Registriamo come le tendenze al rimpatrio e alla movimentazione delle riserve non finiscano qui, visto che il 30 novembre in Svizzera si è votato un referendum per l’incremento delle riserve auree, il rientro di quelle all’estero e il divieto di vendita del 20% del totale. Il referendum è stato promosso in questo caso dalla politica, avversato dalla Banca Centrale Svizzera e, in ultimo, bocciato dai cittadini. Anche la Russia da qualche mese sta vendendo massicciamente le proprie riserve in dollari per comprare oro, con l’obbiettivo di sostenere la caduta del rublo. Infine l’Olanda, sulla scia dell’esempio tedesco, ha chiesto il rientro dagli USA di 122t d’oro per un valore di 4 miliardi di Euro, a fronte di quasi 700t complessive, in pratica circa il 18%. Il caso più misterioso è però quello ucraino, secondo alcune agenzie di stampa russe (Interfax) e alcuni siti di controinformazione occidentale (zerohedge, PandoraTV, GlobalResearch) gran parte dell’oro della Banca Centrale Ucraina sarebbe scomparso già a maggio, spedito in US e ormai definitivamente fuori dalla disponibilità di Kiev. I problemi di Kiev sono noti, la scorsa settimana il FMI ha stimato che l’Ucraina per evitare la bancarotta potrebbe aver bisogno di un ulteriore prestito di 16 miliardi di dollari entro il primo trimestre del 2015, inoltre il Wall Street Journal ha riportato la notizia di un  calo del 20% solo a novembre delle riserve in valuta estera utilizzate, pare, per pagare i debiti, compresa una parte di quelli verso la Russia. Complessivamente si parla di un calo dai 16 miliardi di dollari di riserve valutarie ucraine calcolate in maggio, scesi ai 9 miliardi di oggi. Se la presunta sparizione dell’oro ucraino fino a ieri non aveva trovato riscontri nei media mainstream occidentali, ieri il Financial Times ha riportato nello stesso articolo che tra maggio e novembre, anche le riserve auree ucraine si sarebbero nel frattempo dimezzate. Sempre il Financial Times specifica che fonti ben informate alla Banca Centrale Ucraina ammettono che il calo delle riserve è dovuto ad una massiccia vendita su larga scala. La domanda a questo punto è la seguente: l’Ucraina ha venduto l’oro di Stato agli USA, senza informare i cittadini, per finanziare la guerra nel Donbas? Oppure li ha soltanto spostati per tutelarsi in caso di invasione russa?

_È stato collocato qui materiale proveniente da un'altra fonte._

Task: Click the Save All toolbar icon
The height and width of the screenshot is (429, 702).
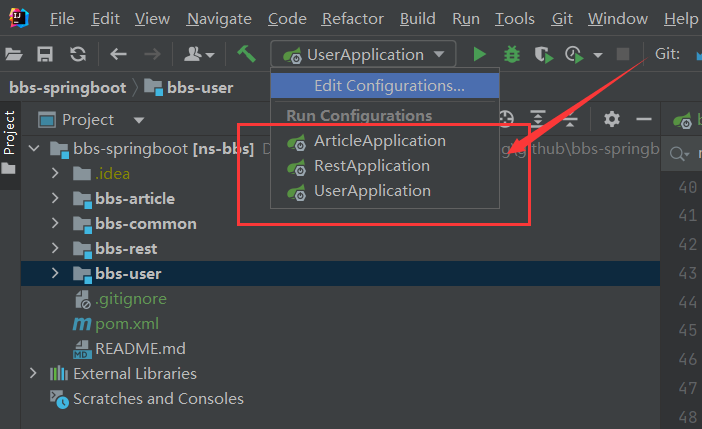Action: point(45,55)
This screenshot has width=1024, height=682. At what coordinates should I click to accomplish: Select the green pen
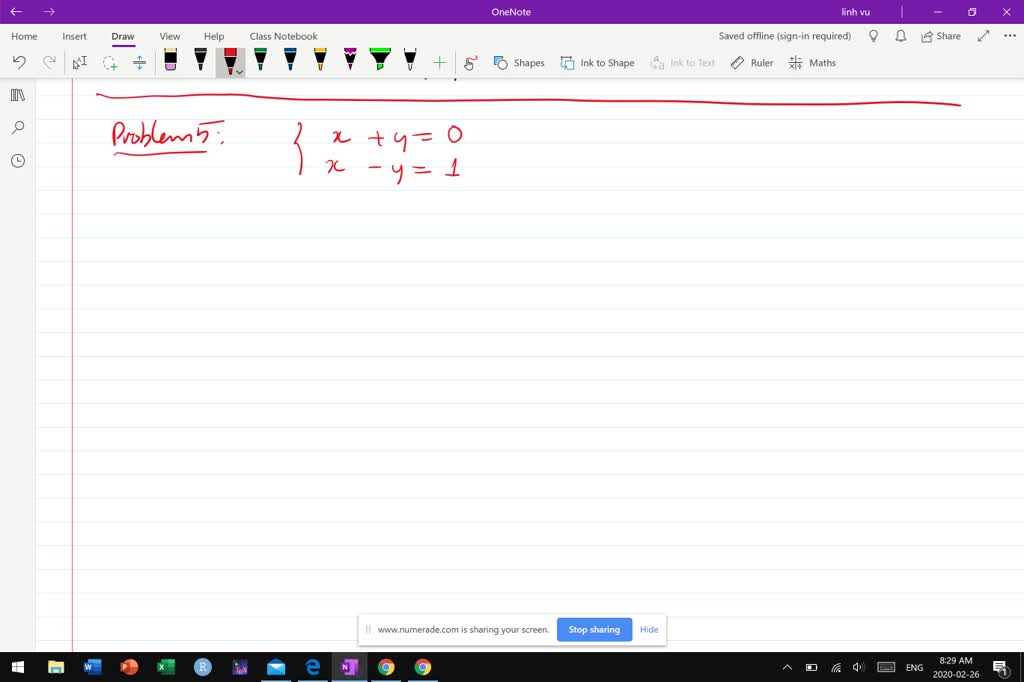tap(260, 62)
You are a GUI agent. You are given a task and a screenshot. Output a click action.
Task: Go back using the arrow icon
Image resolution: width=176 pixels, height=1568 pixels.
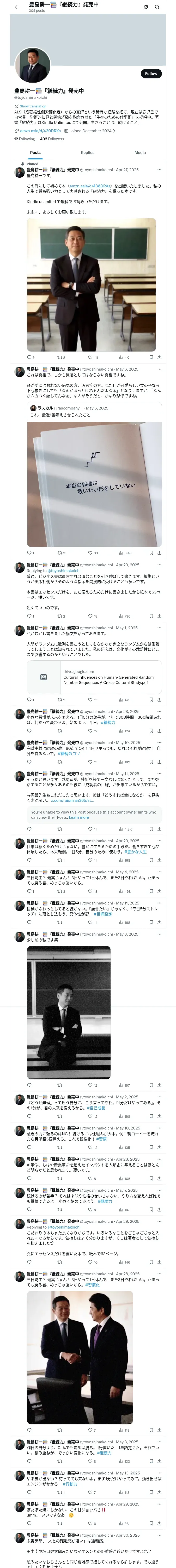17,7
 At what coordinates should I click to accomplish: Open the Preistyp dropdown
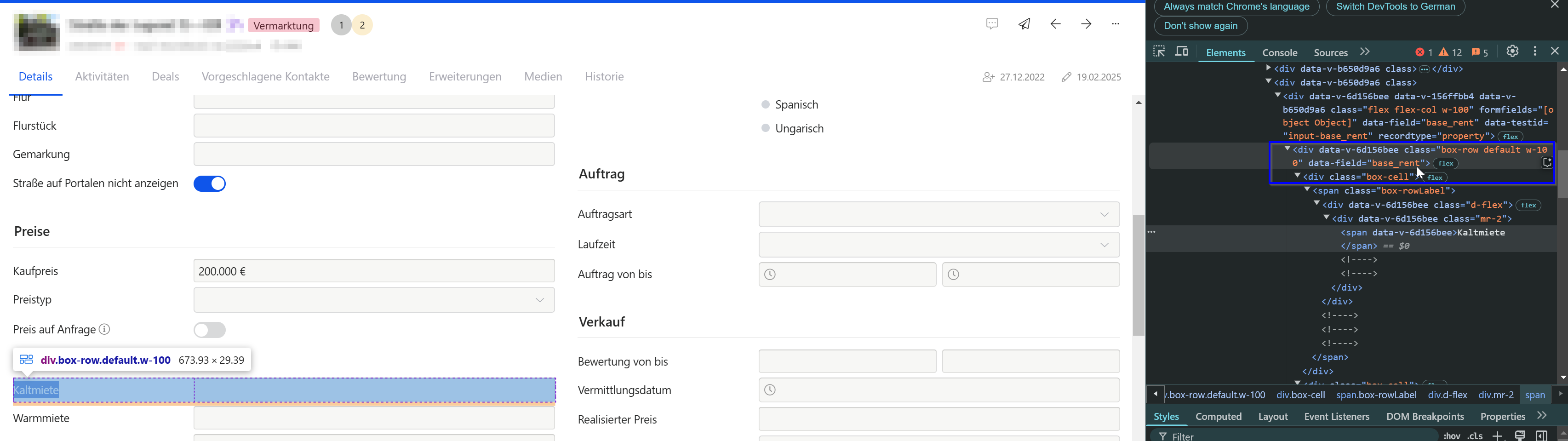(374, 300)
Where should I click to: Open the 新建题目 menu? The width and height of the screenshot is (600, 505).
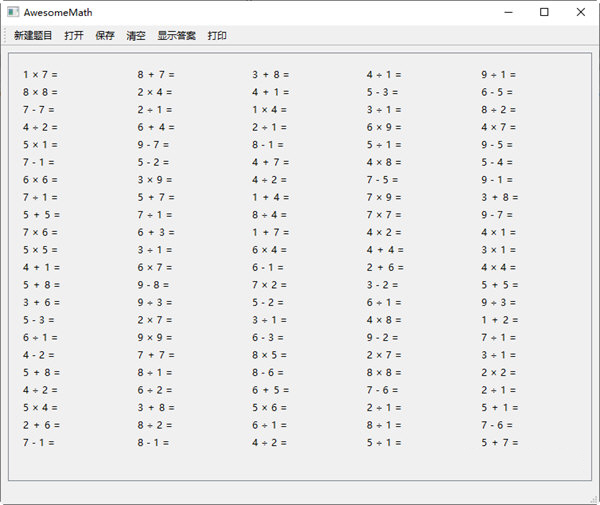33,36
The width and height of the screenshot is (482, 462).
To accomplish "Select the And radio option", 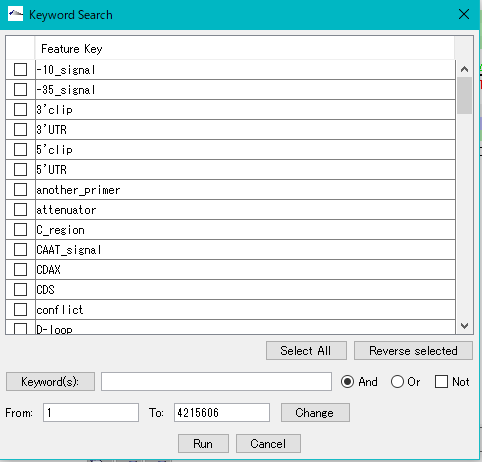I will point(347,382).

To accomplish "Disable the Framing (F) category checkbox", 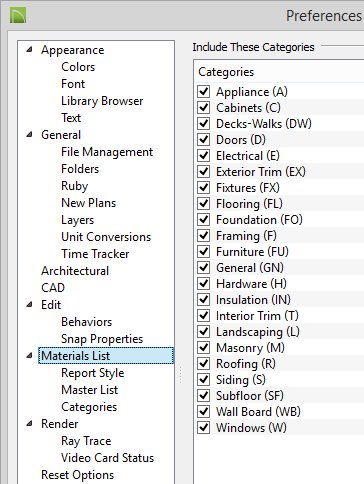I will 203,236.
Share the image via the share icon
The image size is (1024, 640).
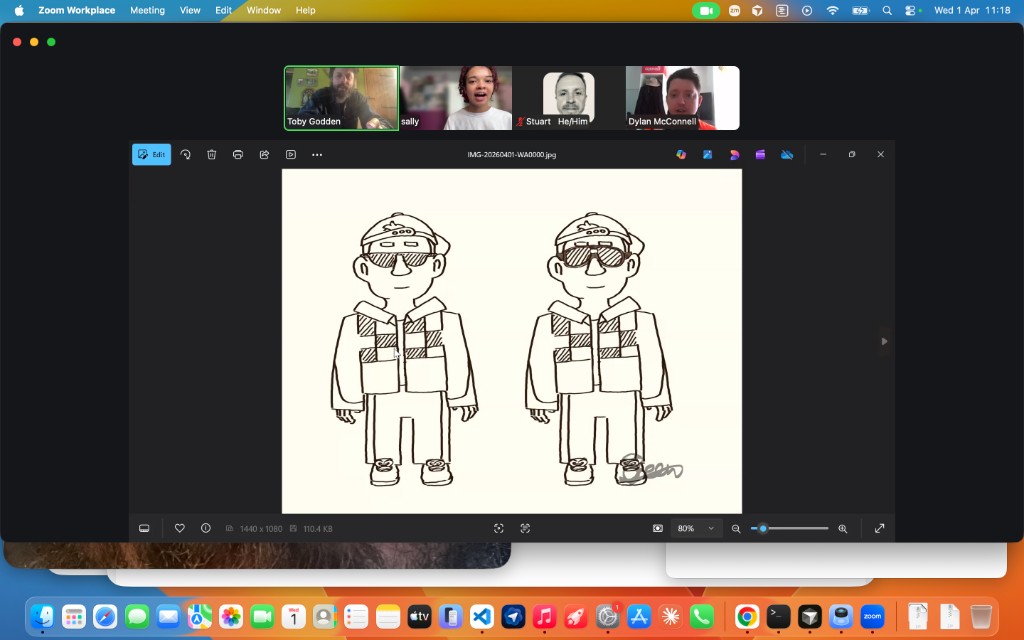point(264,155)
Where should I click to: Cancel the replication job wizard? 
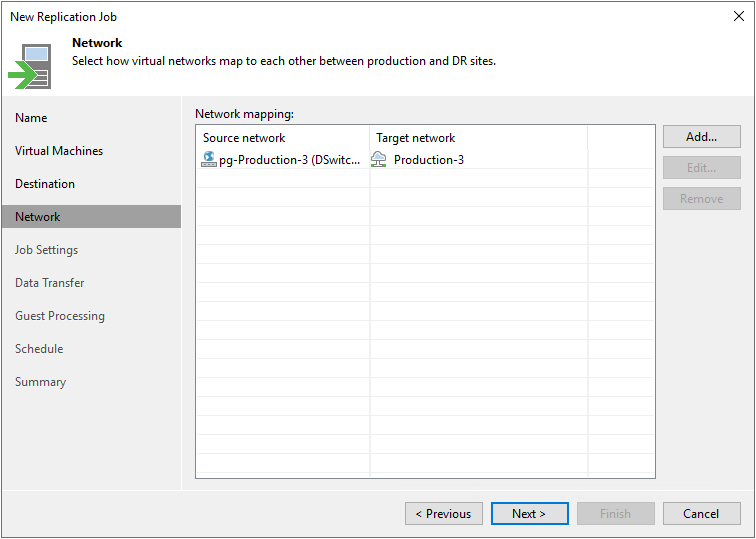701,514
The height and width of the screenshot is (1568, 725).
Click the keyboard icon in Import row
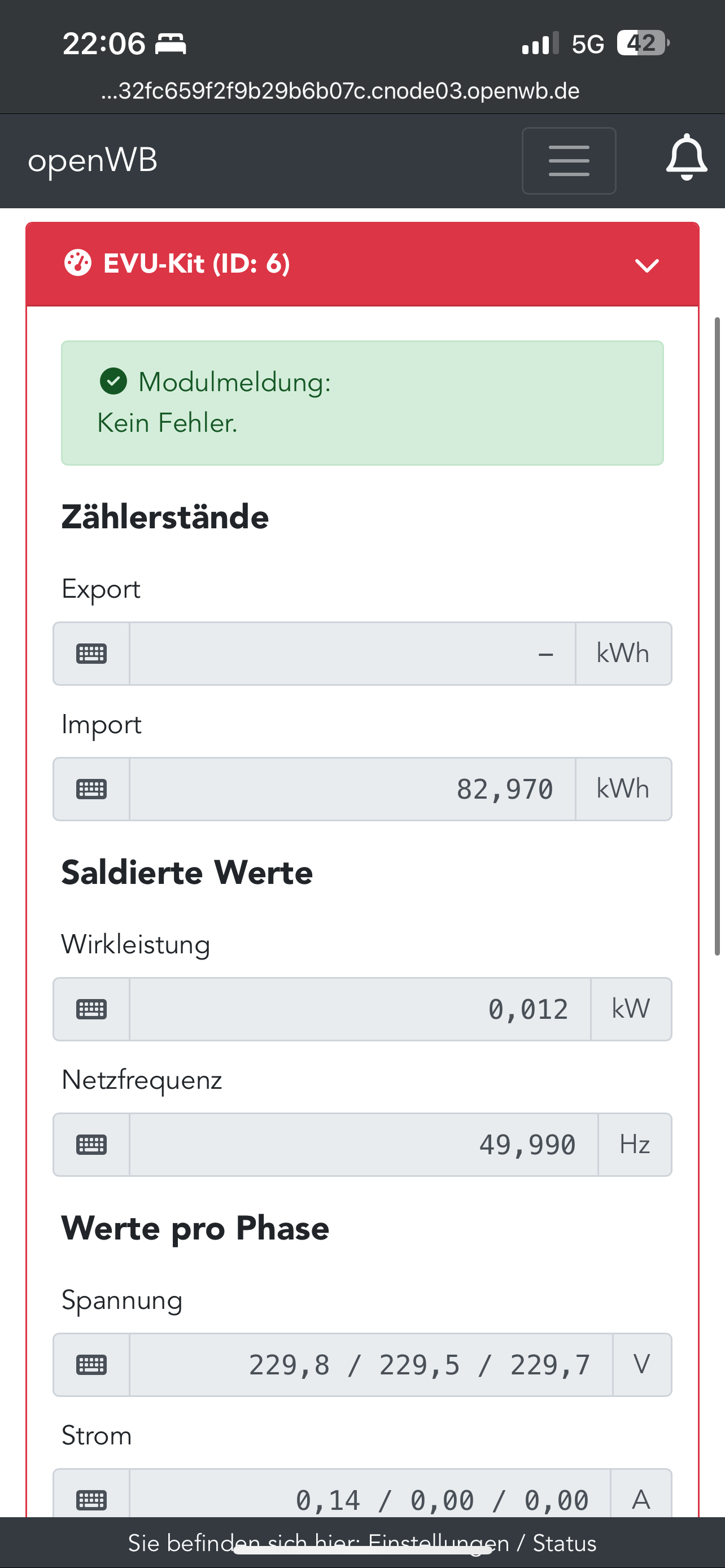(91, 790)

In generale i paesi europei che hanno chiesto (Germania e Olanda) o tentato di chiedere (Svizzera) il rientro dell’oro, hanno giustificato l’azione con la necessità di aumentare la stabilità e la fiducia delle rispettive nazioni. La motivazione appare poco credibile e le tempistiche sospette: difficile credere che assetti sull’oro fisico piuttosto stabili dalla Guerra Fredda ad oggi (messi in discussione neppure durante la crisi Lemhan), vengano oggi rivisti  simultaneamente e per quantità così significative senza una causa scatenante. La vera ragione potrebbe trovarsi, come detto, nella sfiducia verso la FED a seguito della richiesta tedesca, eventualità che aprirebbe un interrogativo ancora più inquietante sull’utilizzo e la sottrazione di risorse degli alleati da parte del governo US. L’alternativa è che alcune Banche Centrali temano in realtà un nuovo shock valutario (disgregazione dell’Euro?), economico o bellico, che richieda la massiccia disponibilità in tempi rapidi di un bene universalmente accettato da utilizzarsi per sostenere la propria moneta.
Anche questa  non sembra davvero una prospettiva rassicurante.